■ **Aim**
Rewrite the lines below with "screen capture" substituted for every "screenshot", leaving everything else unchanged. Leave the pictures out.

■ **Stored records**

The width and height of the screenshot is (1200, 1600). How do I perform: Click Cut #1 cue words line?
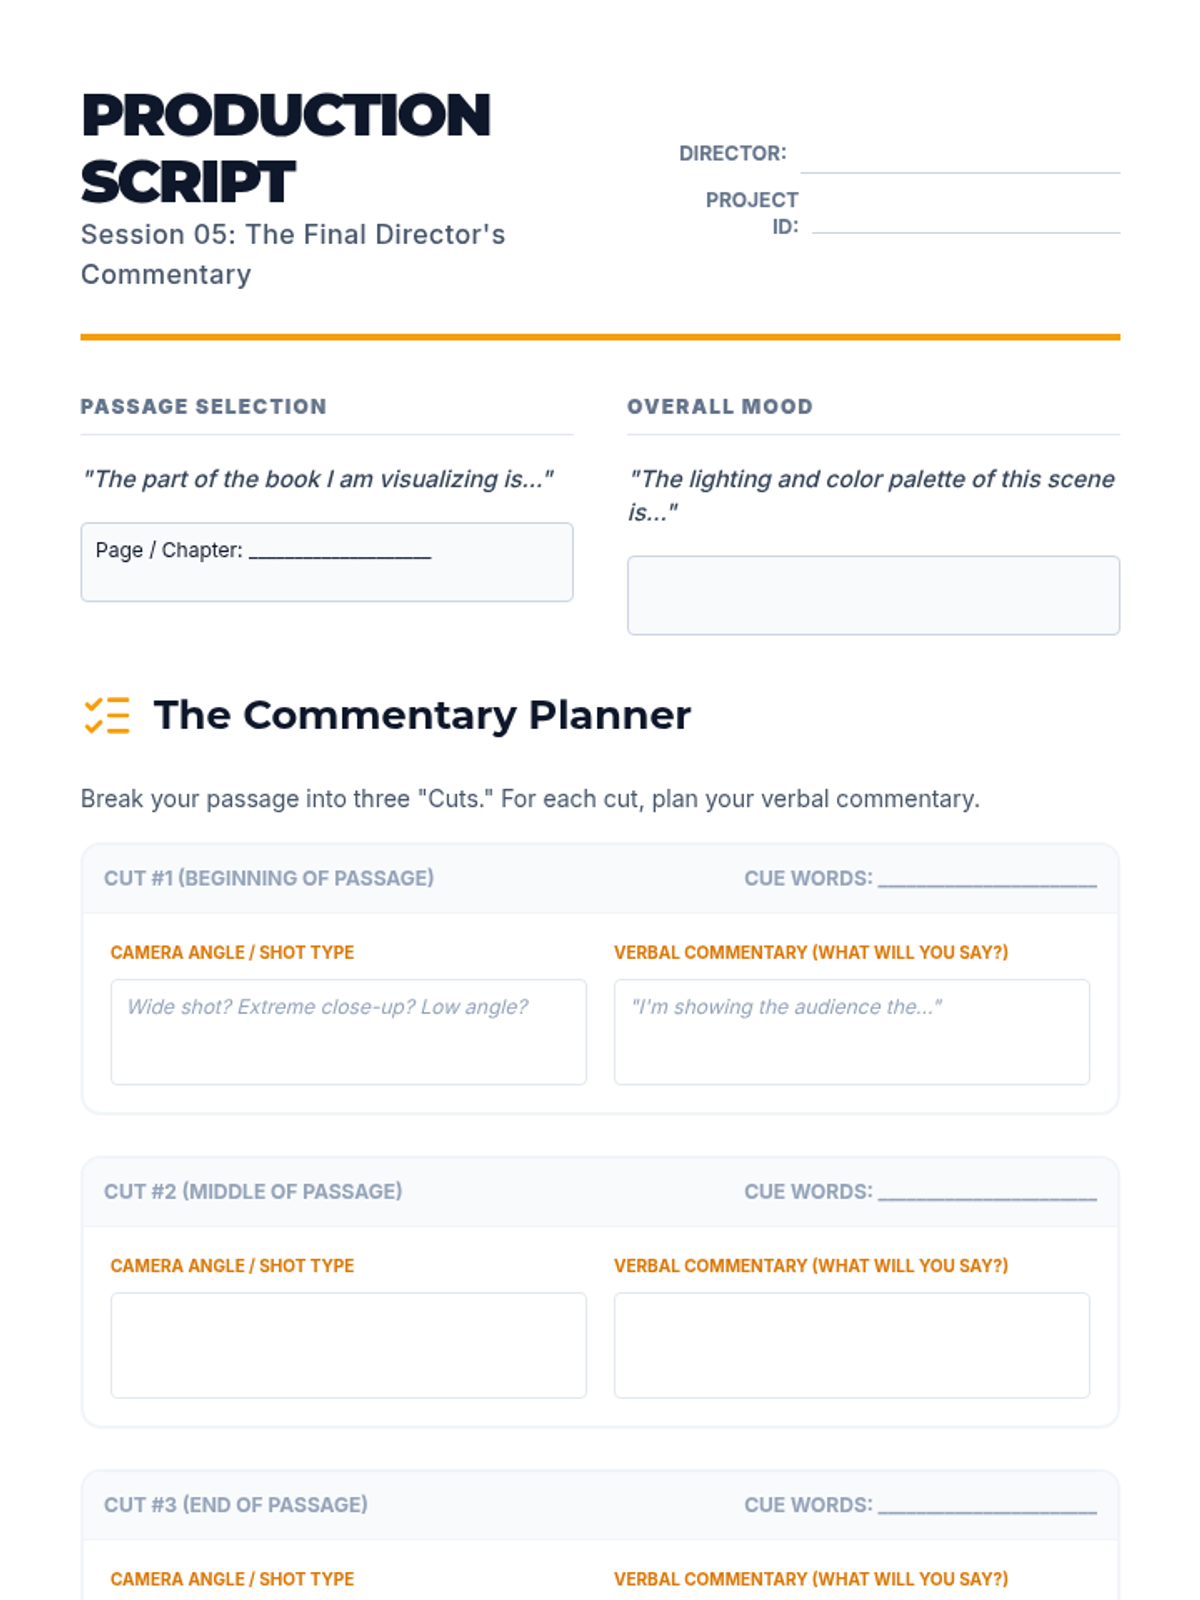(x=987, y=879)
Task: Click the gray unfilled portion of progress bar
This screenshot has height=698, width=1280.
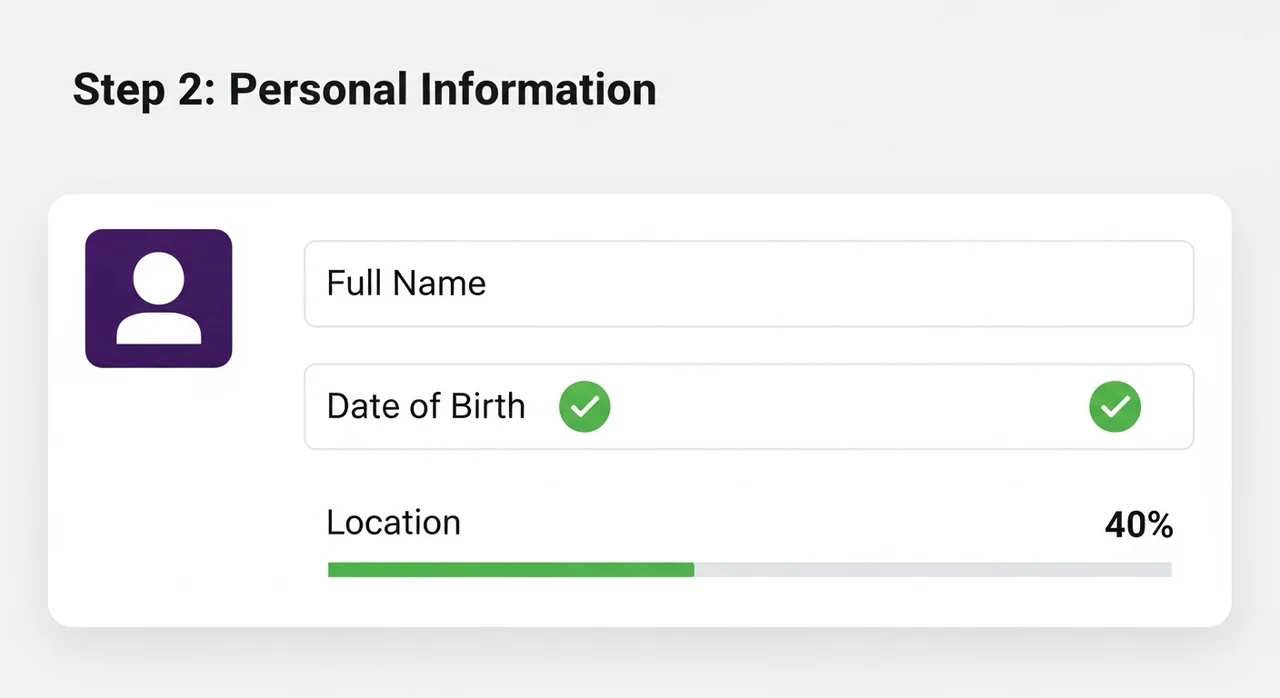Action: click(x=930, y=570)
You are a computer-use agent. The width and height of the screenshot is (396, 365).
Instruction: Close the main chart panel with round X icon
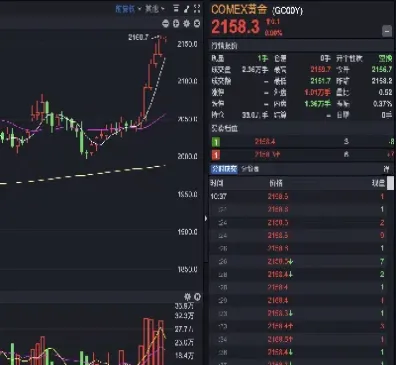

■ **Solved exercise**
The width and height of the screen capture is (1200, 1600). How do I perform: Click Cut #1 cue words line?
(x=987, y=879)
Task: Click the gray unfilled portion of progress bar
This screen capture has height=698, width=1280.
Action: click(x=930, y=570)
You are a computer-use agent. The width and height of the screen capture is (396, 365).
Instruction: Close the main chart panel with round X icon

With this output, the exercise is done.